> THE INPUT:
▬▬▬▬▬▬▬▬▬▬
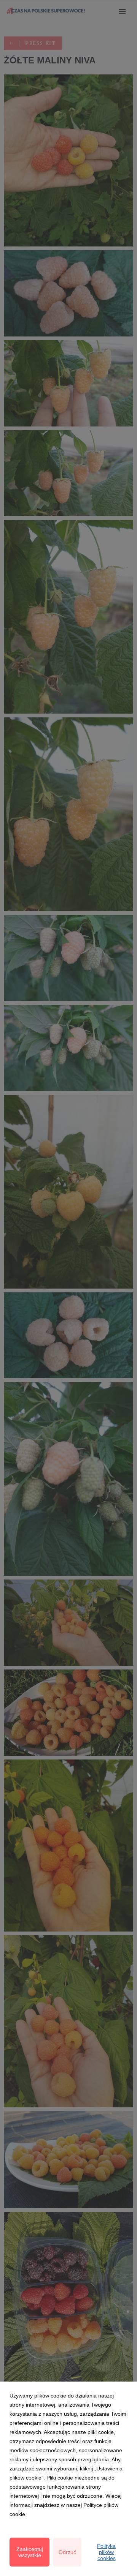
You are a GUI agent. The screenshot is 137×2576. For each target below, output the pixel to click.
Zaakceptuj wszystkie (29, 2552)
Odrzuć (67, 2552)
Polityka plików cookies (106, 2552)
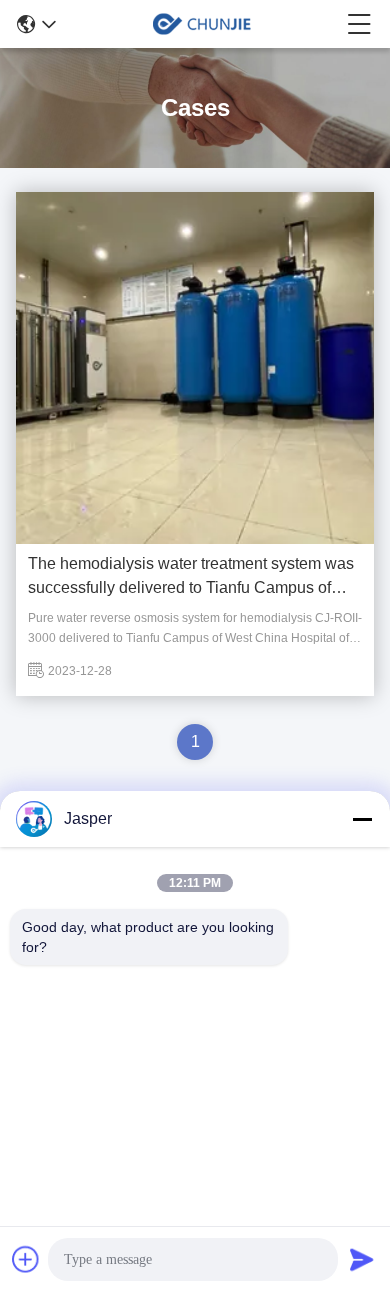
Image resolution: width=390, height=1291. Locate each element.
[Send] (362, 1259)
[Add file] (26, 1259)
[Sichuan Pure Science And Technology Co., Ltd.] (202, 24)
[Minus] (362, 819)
▬▬▬▬▬▬▬▬▬▬
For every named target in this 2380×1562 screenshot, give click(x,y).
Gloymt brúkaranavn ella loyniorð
▬▬▬▬▬▬▬▬▬▬
Could you restate, word for word, the lines above from the one with "For every named" to the one with "Gloymt brúkaranavn ella loyniorð", both included?

> ANSWER FOR THE TASK:
For every named target in this 2380×1562 screenshot, give click(x,y).
Gloymt brúkaranavn ella loyniorð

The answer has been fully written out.